The process works similarly with carpets. In the U.S. alone, 3.5 billion pounds of carpet are discarded in landfills every year, and less than 3 percent are currently recycled. Aquafil has built a recycling plant in Phoenix to help divert 12,500 tons of carpets from the landfill every year. The carpets are shredded and deconstructed into three components: fillers such as calcium carbonate will be reused in the cement industry, synthetic fibers like polypropylene can be used for engineering plastics, and nylon. Only the pelletized nylon gets shipped back to Europe for the production of Econyl. “We ship only what’s necessary,” Bonazzi says. Nearly 50 percent of his nylon in Italy and Slovenia is produced from recyclate, and he hopes to increase the percentage to two-thirds in the next two years.
His clients include Interface, the leading world pioneer for sustainable flooring, and many other carpet producers plus more than 2500 fashion labels, including Gucci, Prada, Patagonia, Louis Vuitton, Adidas and Stella McCartney. “Stella McCartney just introduced a parka that’s made 100 percent from Econyl,” Bonazzi says. “We’re also in a lot of sportswear because Nylon is a good fabric for swimwear and for yoga clothes.” Next, he’s looking into sunglasses and chairs made with Econyl - for instance, the flexible ergonomic noho chair, designed by New Zealand company Formway.
“When I look at a landfill, I see a gold mine," Bonazzi says.
“Bonazzi decided many years ago to invest in the production of recycled nylon though industry giants halted similar plans after losing large investments,” says Anika Herrmann, vice president of the German Greentech-competitor Camm Solutions, which creates bio-based polymers from cane sugar and other ag waste. “We need role models like Bonazzi who create sustainable solutions with courage and a pioneering spirit. Like Aquafil, we count on strategic partnerships to enable fast upscaling along the entire production chain.”
Bonazzi’s recycled nylon is still five to 10 percent more expensive than conventionally produced material. However, brands are increasingly bending to the pressure of eco-conscious consumers who demand sustainable fashion. What helped Bonazzi was the recent rise of oil prices and the pressure on industries to reduce their carbon footprint. Now Bonazzi says, “When I look at a landfill, I see a gold mine.”
Ideally, the manufacturers take the products back when the client is done with it, and because the nylon can theoretically be reused nearly infinitely, the chair or bikini could be made into another chair or bikini. “But honestly,” Bonazzi half-jokes, “if someone returns a McCartney parka to me, I’ll just resell it because it’s so expensive.”

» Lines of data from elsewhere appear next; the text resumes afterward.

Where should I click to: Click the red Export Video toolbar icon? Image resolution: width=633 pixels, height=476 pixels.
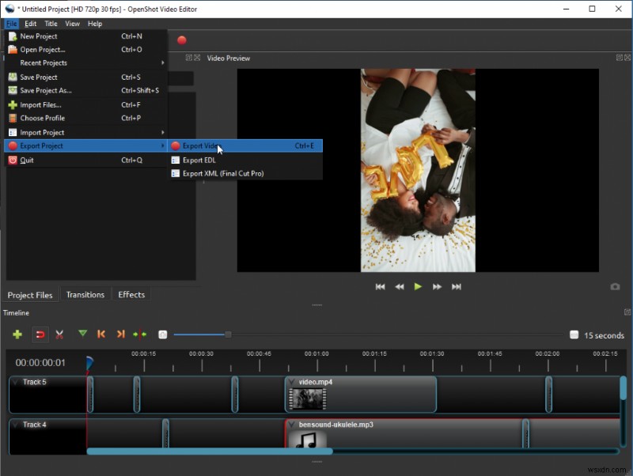(182, 40)
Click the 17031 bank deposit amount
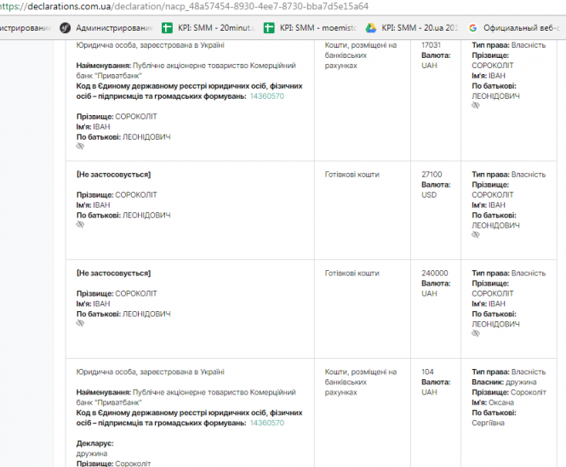566x467 pixels. (x=432, y=45)
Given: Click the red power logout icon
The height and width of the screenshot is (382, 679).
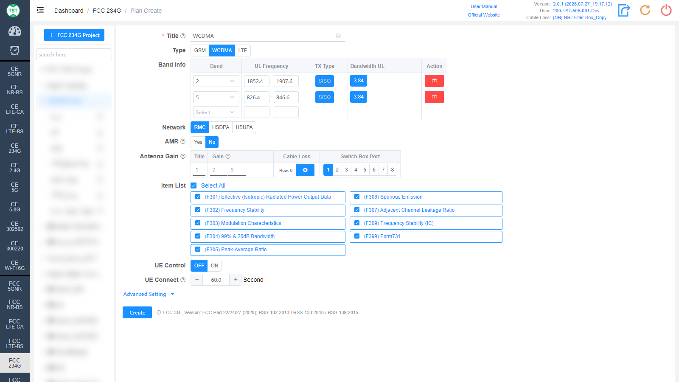Looking at the screenshot, I should 666,10.
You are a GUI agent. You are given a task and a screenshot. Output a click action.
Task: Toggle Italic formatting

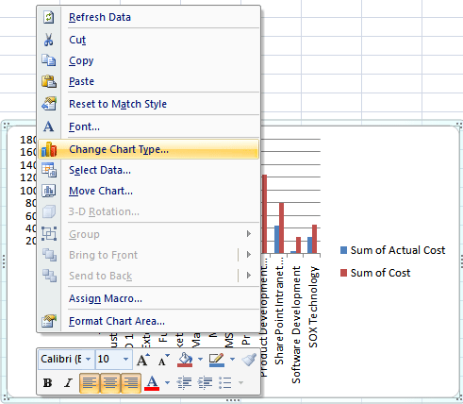click(x=68, y=382)
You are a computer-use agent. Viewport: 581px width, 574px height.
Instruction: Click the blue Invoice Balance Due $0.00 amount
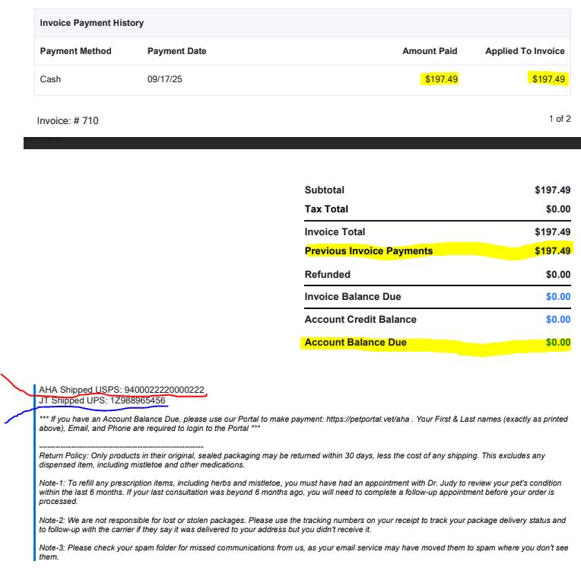(x=558, y=297)
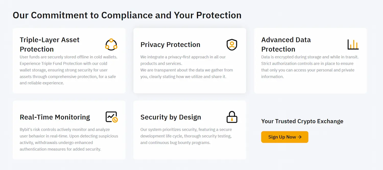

The next step: Bonazzi wants to reshape the entire nylon industry by pivoting from post-consumer nylon to plant-based nylon. In 2017, he began producing “nylon-6,” together with Genomatica in San Diego. The process uses sugar instead of petroleum. “The idea is to make the very same molecule from sugar, not from oil,” he says. The demonstration plant in Ljubljana, Slovenia, has already produced several hundred tons of nylon, and Genomatica is collaborating with Lululemon to produce plant-based yoga wear.
Bonazzi acknowledges that his company needs a few more years before the technology is ready to meet his ultimate goal, producing only recyclable products with no petrochemicals, low emissions and zero waste on an industrial scale. “Recycling is not enough,” he says. “You also need to produce the primary material in a sustainable way, with a low carbon footprint.”